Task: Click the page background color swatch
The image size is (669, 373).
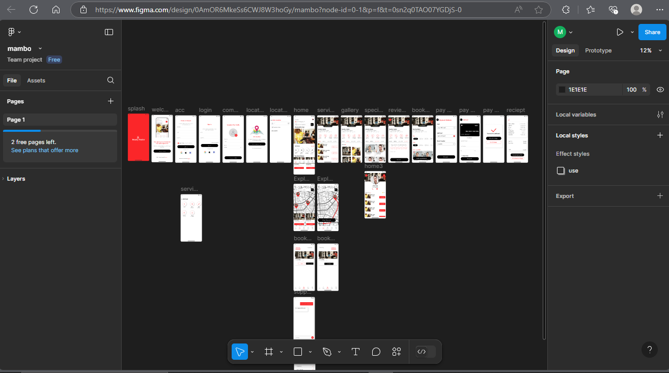Action: tap(562, 90)
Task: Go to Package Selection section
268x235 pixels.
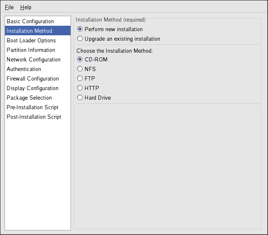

----

● What is being asked
Only lines with the string "Task" belong in the answer; copy each of them from the listing.

● Answer box
Task: Click the page background color swatch
Task: Go to Package Selection section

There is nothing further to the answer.